В ответ же получал одобрительное сопение, кряхтение и горячую поддержку:
— То верно ты сказываешь. Ладно там Глинские. Они хошь и литвины, но род свой от самого Мамая ведут, а тот пущай и басурманин, но царь[12] был — вон каку силищу на Куликовом выставил. Этот же и вовсе из худородных. Подумаешь, щиты он иноземные посоветовал[13] как-то. Так что ж ему за то — в землю доселе кланяться?!
— А пишет-то што, пишет — вовсе читать срамно, — подхватывал третий боярин. — Дескать, о людишках надобно по их правде судити, да что они творят, ибо бог не веру любит, а правду. Чел я оные письмена, так плеваться хотелось. Сказывает, ослобонить всех воев похолопленных надобно. Коя земля в рабстве пребывает, так в той земле зло сотворяется и всему царству оскудение великое…
И ведь не один Пересветов был из таковских. Ежели поглядеть на тех, кого нынешний царь в свои приказы сует, а потом наверх выдвигает, то и вовсе за голову ухватиться можно. Ладно там братья Карповы — Иван Меньшой да Долмат, которых государь в одночасье в окольничие возвел. Они хошь из захудалых, да Рюриковичей. Опять же отец их, Федор Иванович Карпов, тоже голова был. Почитай все дела Посольской избы на нем держались. Чудил, конечно, старикан, все добро на книжицы тратил, ну да что уж теперь. Словом, куда ни шло.
Ваньку Цыплятева взять, что из Разрядного приказа, так тот тоже из Рюриковичей. Пращур его, смоленский князь Давыд Ростиславич, — правнук самого Владимира Мономаха.
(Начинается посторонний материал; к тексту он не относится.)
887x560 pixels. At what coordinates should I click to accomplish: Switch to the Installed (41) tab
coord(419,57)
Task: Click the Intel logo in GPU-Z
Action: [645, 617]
Внук Давыда Ростислав Мстиславич даже на Киевском столе сиживал, хоть и недолго. Словом, есть у него корни. Правда, молодой он совсем, ну да что уж теперь о том говорить. Да и батюшка этого Ваньки тоже в Разрядном приказе служил. Пускай давно, тому уж дюжина лет будет, как Елизар Иванович оттуда ушел, постриг приняв, однако все-таки преемственность.
Но в том-то и беда, в том-то и оскудение, что Рюриковичи эти, пускай и худородные, скорее как исключение стали, а в основном теперь Иоанн других стал привечать, которые не то что князей да бояр — окольничих в своем роду, и тех не имели. Тот же недавний подьячий, а ныне уже дьяк Посольской избы и царский печатник Иван Висковатый, можно сказать, сродни Пересветову в своем худородстве, да и не он один. Ох, беда, беда. А взять еще одного дьяка, Ивана Выродкова. И от него тоже навозом несет. Так то дьяки, а что уж про подьячих говорить. Там и вовсе приблуда на приблуде.
И действительно, было отчего охать набольшим уже в эти, самые первые годы начинаний Иоанна. Широкая дорожка наверх, прямиком в Столовую палату царя, открывалась всем, кто умеет думать и не останавливается перед утверждением, что такого в державе российской николи не бывало, но, недрогнувшей рукой отметает его в сторону, мысленно заявляя: «Не бывало, так будет… коль царь повелит».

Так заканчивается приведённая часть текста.